The companys pattern has been to support the latest J2EE features in the next release of its platform that follows the completion of the J2EE specification, BEA officials said. So, BEA will support J2EE 1.4 in its next version of the BEA WebLogic Server.
Harris said Oracle has appeared third in the Java application server space behind market leaders IBM and BEA, but that Oracle has BEA in its sights, as he believes Oracle is growing a lot faster than BEA is.
Harris said before Oracle released Oracle Application Server 10g in December, Oracle had 17,500 application server customers and BEA had 15,000, according to BEAs estimates.
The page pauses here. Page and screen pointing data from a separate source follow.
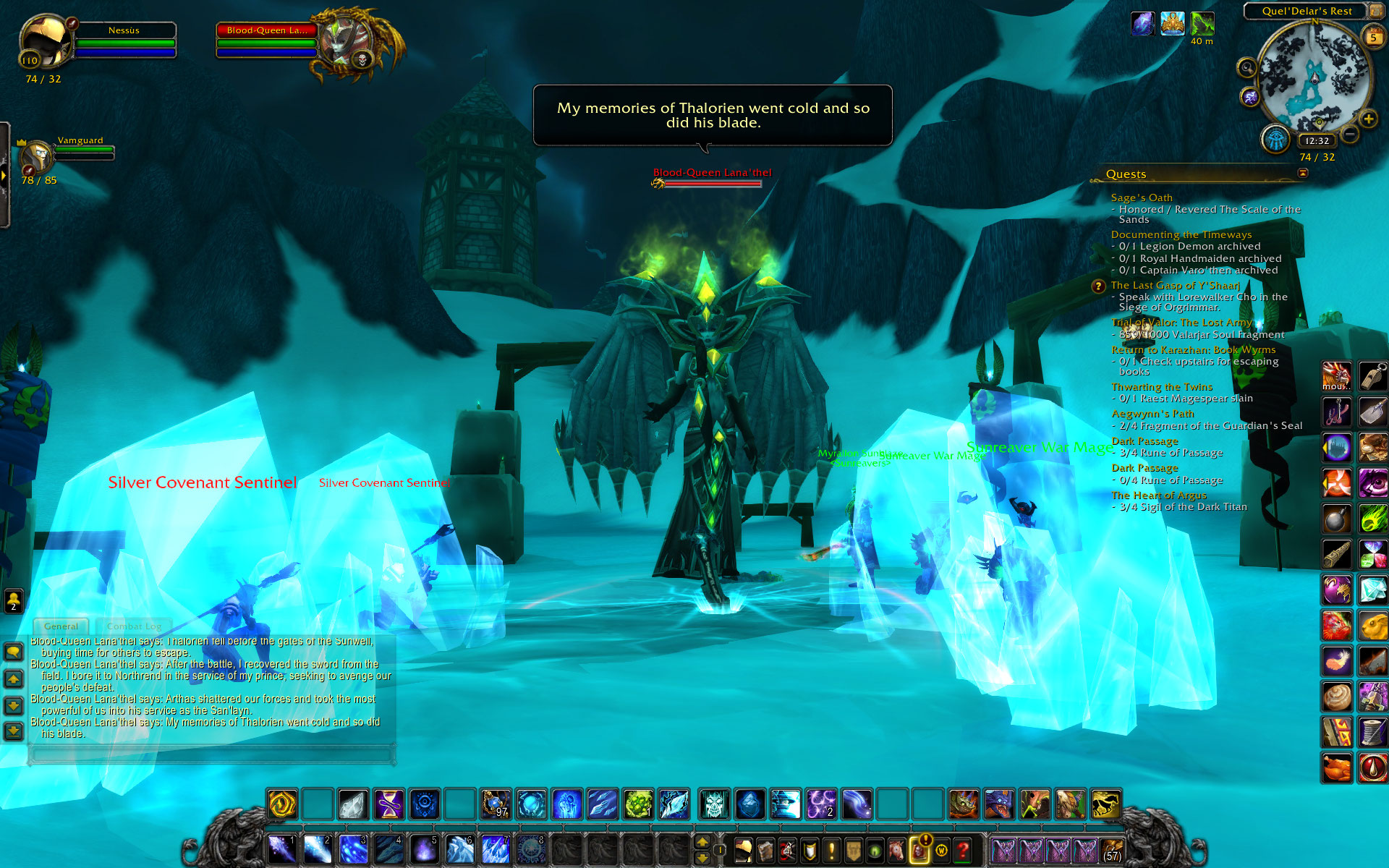This screenshot has width=1389, height=868.
Task: Click the Nessus player portrait
Action: [x=45, y=42]
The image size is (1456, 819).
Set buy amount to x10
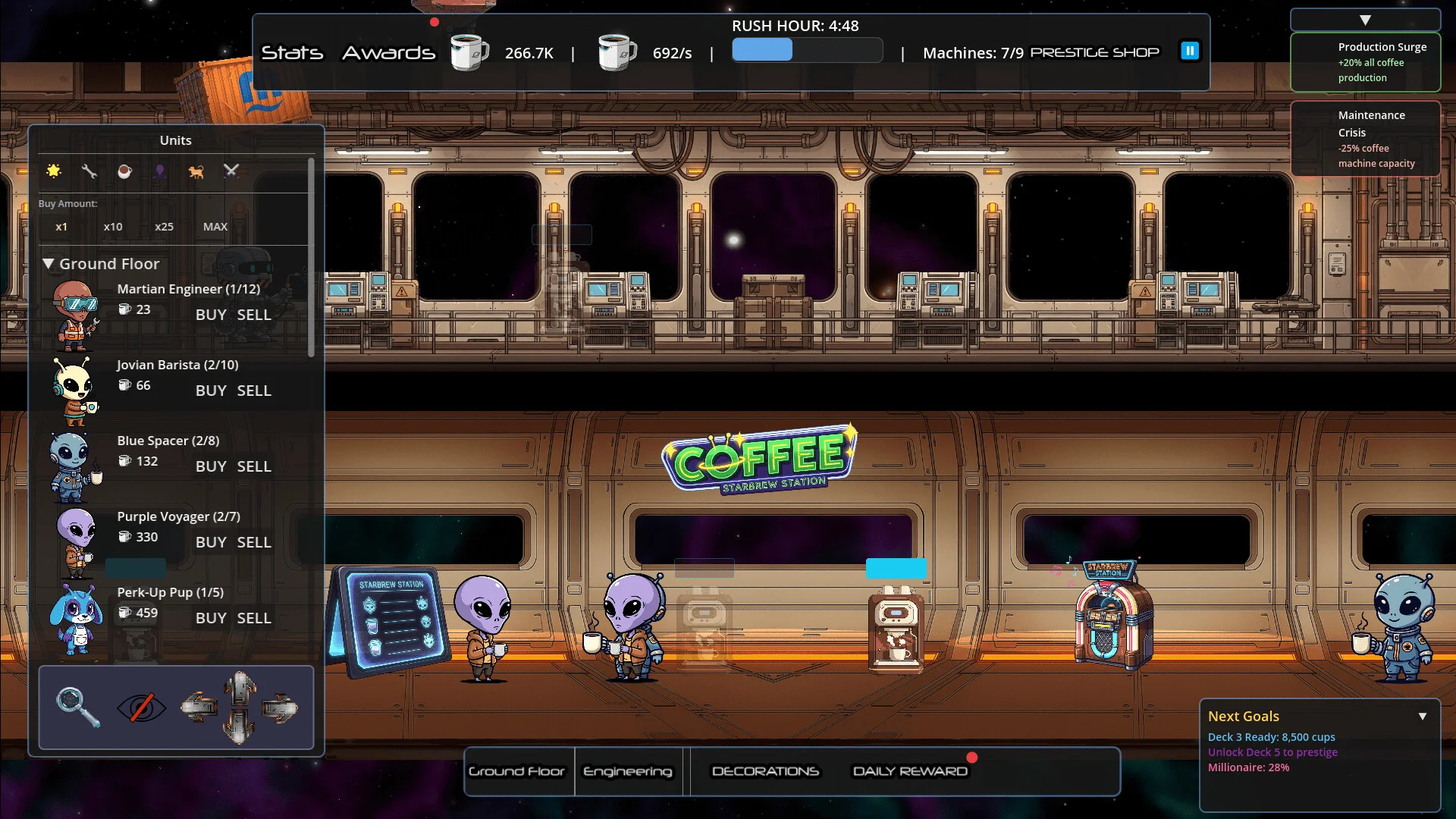[x=113, y=227]
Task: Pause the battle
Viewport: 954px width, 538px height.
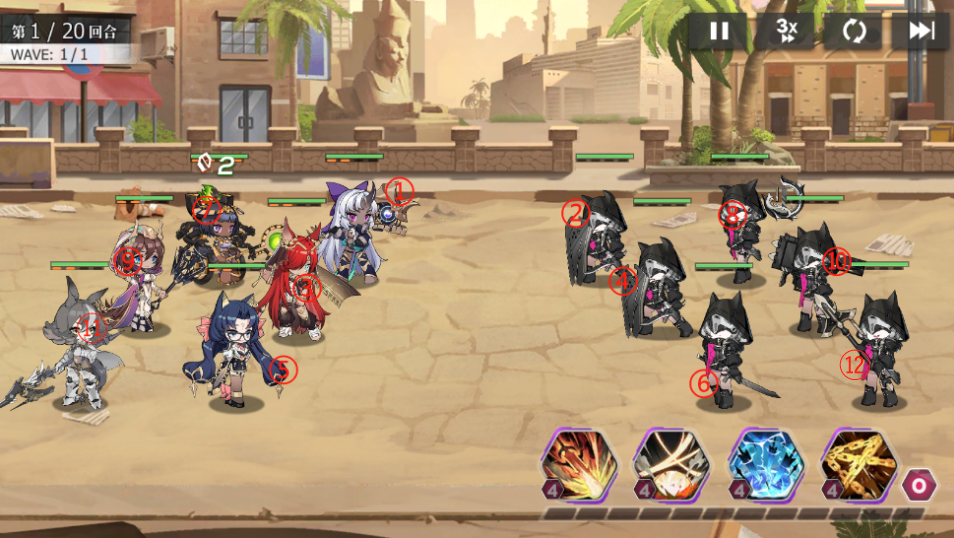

Since December, the number of Oracle Application Server customers has grown to 19,000 and “BEA still touts 15,000,” Harris said.
Meanwhile, in a report released last week, Meta Group Inc. of Stamford, Conn., said that although IBM and BEA are positioned for “ongoing leadership” in this space, “Oracle is best positioned as a challenger to both IBM and BEA at the enterprise level. It has gained significant ground on the two leaders during the past 18 months, and META Group expects the gap to close further during the next six to nine months.”
And that growth is coming not only via the existing base of customers who run Oracles database, but in new accounts as well, Harris said.
Meanwhile, Harris said he rarely sees Sun in competitive situations and has yet to see any erosion because of open-source application server offerings such as those from JBoss Group LLC and others.